Senado aprova medidas para reforçar prevenção de desastres e ampliar cuidados com a saúde da mulher no SUS
O Plenário do Senado aprovou, nesta quarta-feira (6), o Projeto de Lei (PL) 636/2023, que altera o Sistema Nacional de Defesa Civil (Lei 12.340, de 2010) e torna mais rigorosos os Planos de Contingência de Proteção e Defesa Civil. Esses planos são elaborados pelos municípios para prevenir desastres como enchentes e deslizamentos de terra.

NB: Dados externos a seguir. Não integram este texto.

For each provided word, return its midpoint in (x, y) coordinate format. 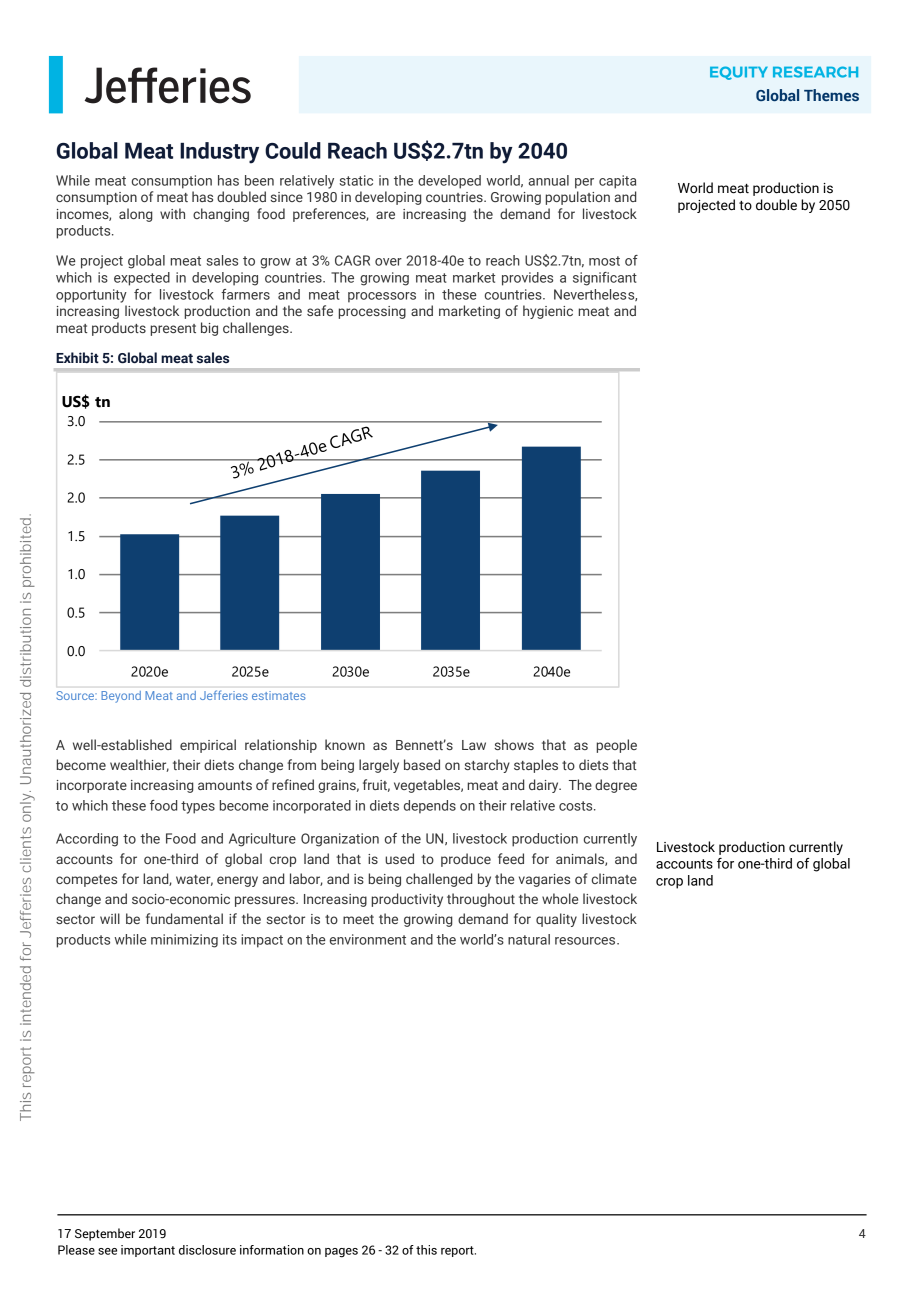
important (148, 1251)
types (198, 807)
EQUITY (739, 73)
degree (616, 786)
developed (449, 182)
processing (372, 312)
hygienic (548, 312)
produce (466, 860)
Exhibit (77, 357)
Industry (219, 153)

De autoria do deputado André Figueiredo (PDT-CE), a proposta estabelece novas exigências para os municípios, como medidas para conter construções irregulares em áreas de risco, investimentos em infraestrutura hídrica e ações de prevenção a incêndios e outros desastres.
O objetivo é ampliar a capacidade de resposta a situações de emergência. Relatada pela senadora Eliziane Gama (PSD-MA), a matéria segue para análise da Câmara dos Deputados.
Saúde da mulher
Foi aprovado ainda o PL 1.799/2023, da deputada Nely Aquino (Podemos-MG), que prevê ações permanentes de acompanhamento integral da saúde da mulher no âmbito do Sistema Único de Saúde (SUS).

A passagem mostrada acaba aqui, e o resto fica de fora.